## Brief Description
#### What is it?
Bokeh is an open-souce Python library for making web-interactive visualizations, including 
plots, streaming plots, and dashboards. Bokeh visualizations and dashboards can be easily embedded into webpages,
creating smooth and quick-loading interactions that is unmatched by other interactive visualization libraries 
such as Plotly. 

Bokeh creates shareable, interactive data applications for modern browsers, connecting versatile graphics to PyData tools and to streaming or large datasets, all without having to know JS.  

#### Where is it? Link to project webpage, github
* Here is Bokeh's documentation website: https://docs.bokeh.org/en/latest/
* Here is Bokeh's Github Repository: https://github.com/bokeh/bokeh
- Who developed?
* Bokeh is open-source, and therefore its code is derived widely and from many communities. 
However there are "dedicated core developers" that work on Bokeh. About 2-3 core developers 
dedicate most of their time to Bokeh at a given time. 

#### Why was it created?
 Bokeh was created to help people create interactive visualizations in web browsers, including in Jupyter notebooks. 
It's especially useful to connect PyData tools (e.g. NumPy, SciPy, Pandas, sklearn, etc) to scalable and deployable web "data apps" with little mucking around in "web tech". 
This allows people to add interactive elements to websites while working only in Python. 

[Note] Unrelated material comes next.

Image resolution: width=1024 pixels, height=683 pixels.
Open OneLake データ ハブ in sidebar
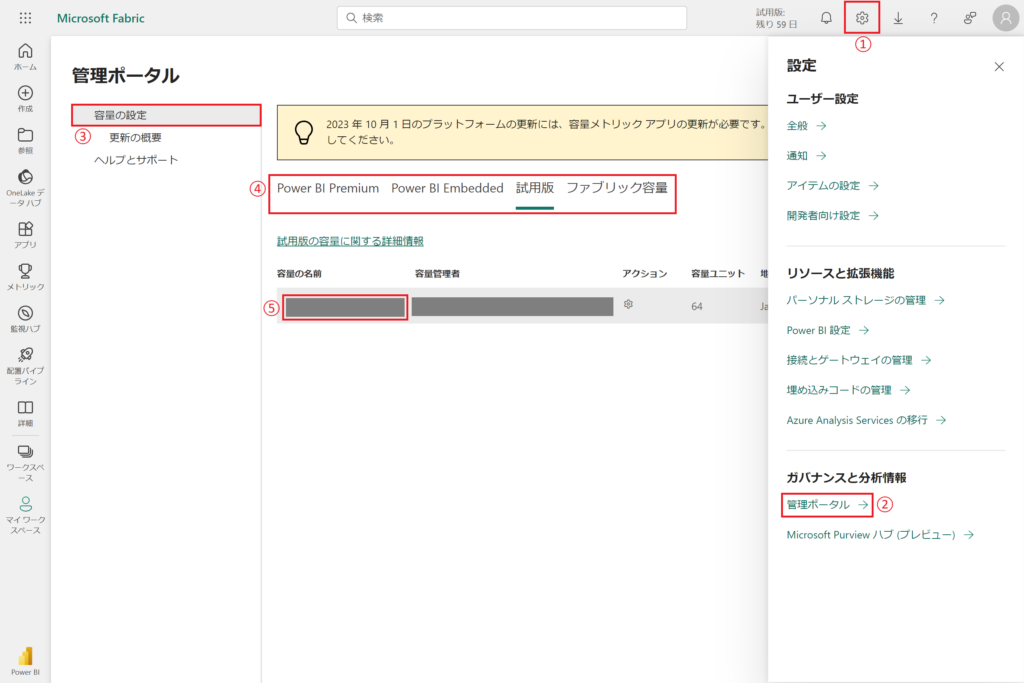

#### Advantages & Disadvantages? 
### Bokeh vs. Plotly 
#### Advantages of Bokeh:
 * keeps it simple, no compatibility with other languages = streamlined environment  
 * privacy control 
 * more color palette customization 
 * dynamic and faster Dashboards
 * Bokeh offers an option to embed our visualization in the web pages.
 #### Disadvantages of Bokeh: 
 - only in Python, no compatilbility with other languages
 - no 3D plotting 
 - degree of interactivity is limited 


# Potential Use in Environmental Data Science
- creating interactive visualizations to communicate information
    - This is very important for environmental data science!!!
- allowing people to play with data, seeing impact of manipulating parameters
- engage non-scientists

Reall cool paper about importance of environmental data visualization and best practices!! :
    - Sam Grainger, Feng Mao, Wouter Buytaert, Environmental data visualisation for non-scientific contexts: Literature review and design framework, Environmental Modelling & Software, Volume 85, 2016, Pages 299-318,ISSN 1364-8152, https://doi.org/10.1016/j.envsoft.2016.09.004. 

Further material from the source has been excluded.